> _Kaynak metin_
Mad City – Costa Gavras (1997)

“Keşke seni dinleseydim. Fakat bu iş artık bizi aştı. Seni ters bir şey yapmaya zorluyorlar. Seni korkutmak istemiyorum ama… seni öldürmeye hazırlar”

İşten çıkarıldığı için, çalıştığı müzenin yöneticisini ve ziyaretçileri rehin alan bir güvenlik görevlisinin ve tesadüfen orada bulunan bir televizyoncunun hikâyesi.

Costa Gavras’tan medya üzerine bir film. Tom Matthews ve Eric Williams’ın hikâyesinden Matthews’ın senaryosunu yazdığı film (ki kendisinin de sinema dünyasındaki tek senaryo çalışması bu) “saf” ve sıradan bir adamın işten çıkarılmasından duyguğu öfke ve gelecek korkusu nedeni ile kalkıştığı bir işin medyanın da karışması nedeni ile nasıl büyüdüğünü anlatıyor. Dustin Hoffman, John Travolta ve Alan Alda gibi ünlü isimlerin rol aldığı film yeni bir şeyler söylemeyen ve üstelik daha önce söylenmiş olanları da farklı bir biçimde söyleyemeyen bir çalışma ama Hoffman’ın oyunu, Travolta’nın en azından aksamayarak oynamayı başardığı karakterinin ilginçliği, medyanın tehlikeleri ve dünyayı onun filtresinden algılayanlar üzerine düşündürdükleri ile ilgi çekebilecek bir eser.

> _Sağlanan veriler_
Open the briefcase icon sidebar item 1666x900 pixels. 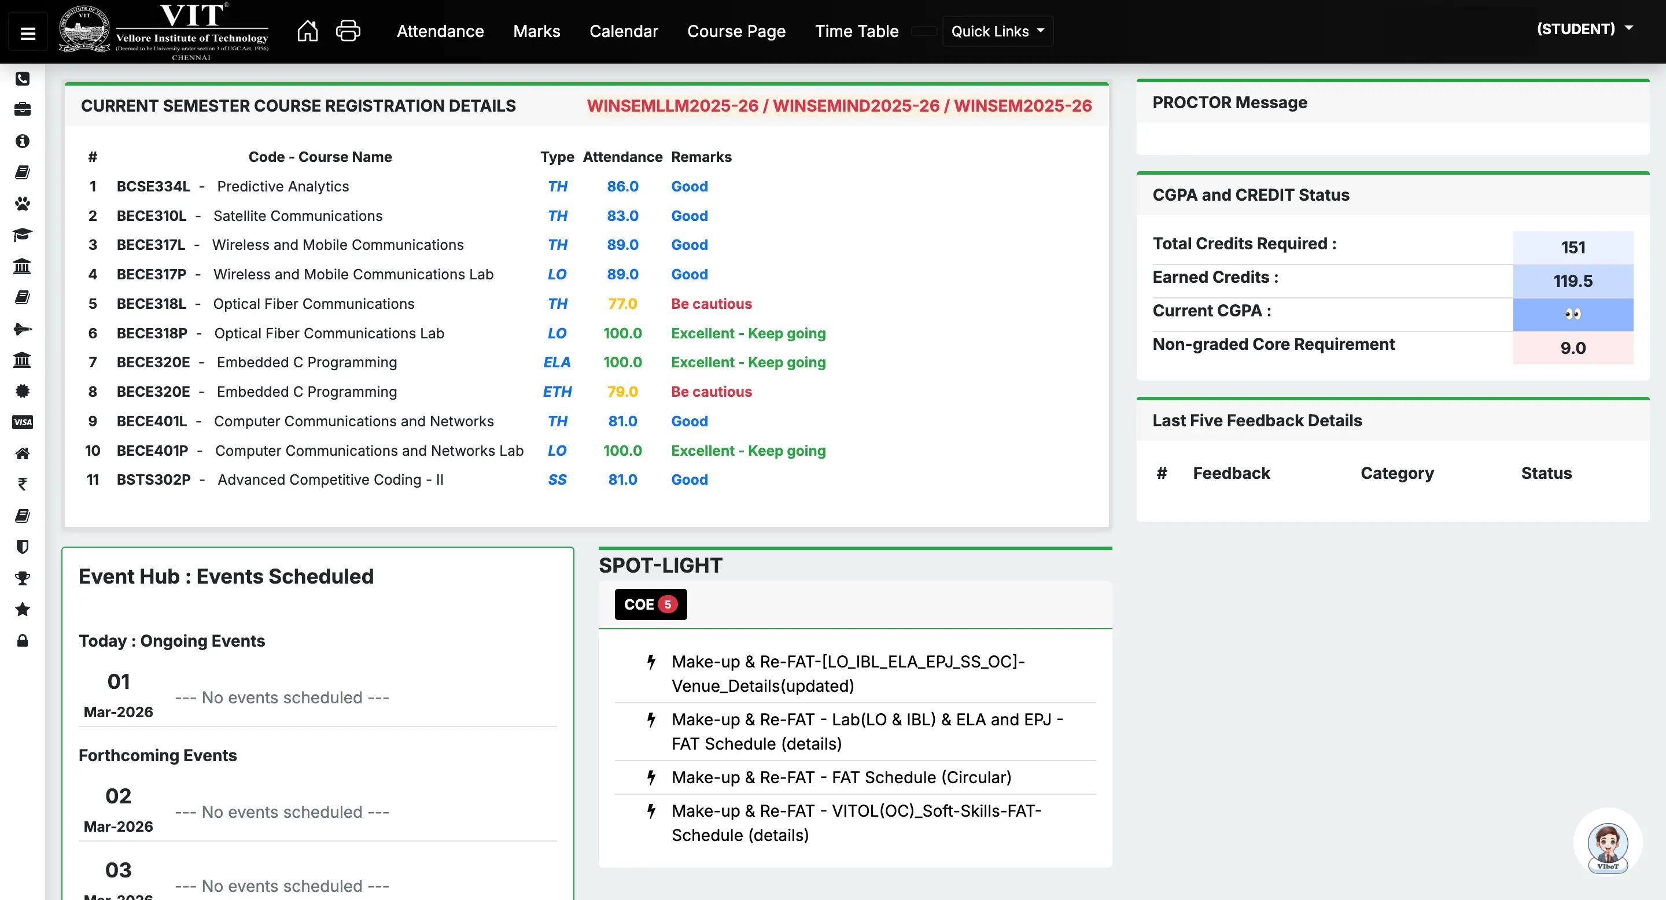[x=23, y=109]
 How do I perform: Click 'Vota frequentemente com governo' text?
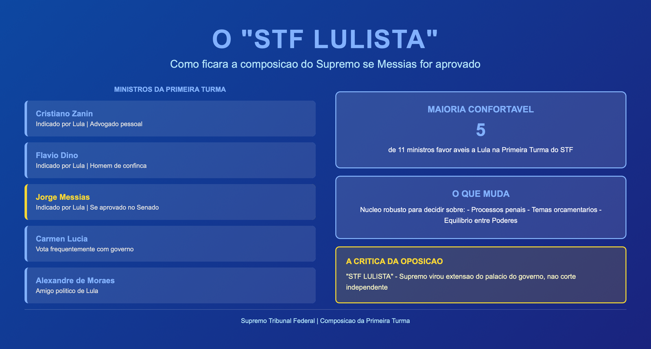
--
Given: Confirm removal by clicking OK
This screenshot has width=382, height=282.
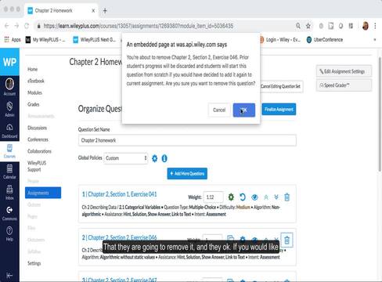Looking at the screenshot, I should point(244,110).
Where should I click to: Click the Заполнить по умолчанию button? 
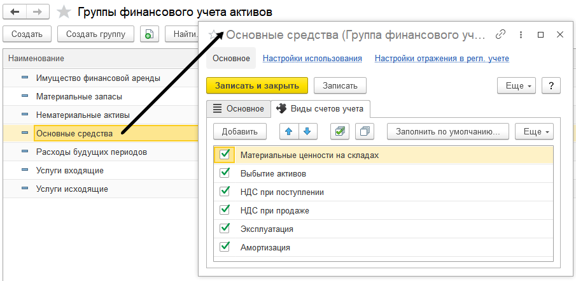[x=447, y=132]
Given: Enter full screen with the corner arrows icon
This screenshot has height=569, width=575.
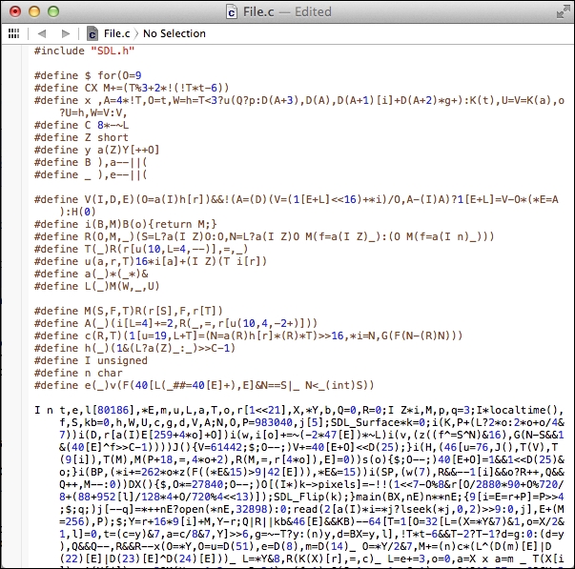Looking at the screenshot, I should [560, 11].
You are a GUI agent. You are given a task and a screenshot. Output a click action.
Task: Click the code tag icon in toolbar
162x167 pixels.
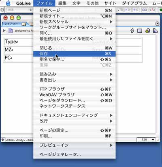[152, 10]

> _Yönerge 1_
Mad City filmi üzerine yazıya göre aşağıdaki ifadelerin her biri için evet ya da hayır deyin ve kararı belirleyen sözcükleri yazıdan birebir alıntılayın. (a) Filmin senaryosu, Tom Matthews'ın sinema dünyasındaki tek senaryo çalışmasıdır. (b) Televizyoncu, rehineleri kurtarmak için müzeye gelmiştir. (c) Film, daha önce söylenmiş olanları farklı bir biçimde söylemeyi başarır.
> _Yönerge 2_
Satırlarda "width" dizesini içeren her satırı belirleyip olduğu gibi kopyalayın; büyük ve küçük harf ayrımı önemlidir.

> _Alıştırma sonucu 1_
(a) Evet: "ki kendisinin de sinema dünyasındaki tek senaryo çalışması bu"
(b) Hayır: "tesadüfen orada bulunan bir televizyoncunun"
(c) Hayır: "daha önce söylenmiş olanları da farklı bir biçimde söyleyemeyen bir çalışma"

> _Alıştırma sonucu 2_
This screenshot has width=382, height=282.
This screenshot has height=569, width=575.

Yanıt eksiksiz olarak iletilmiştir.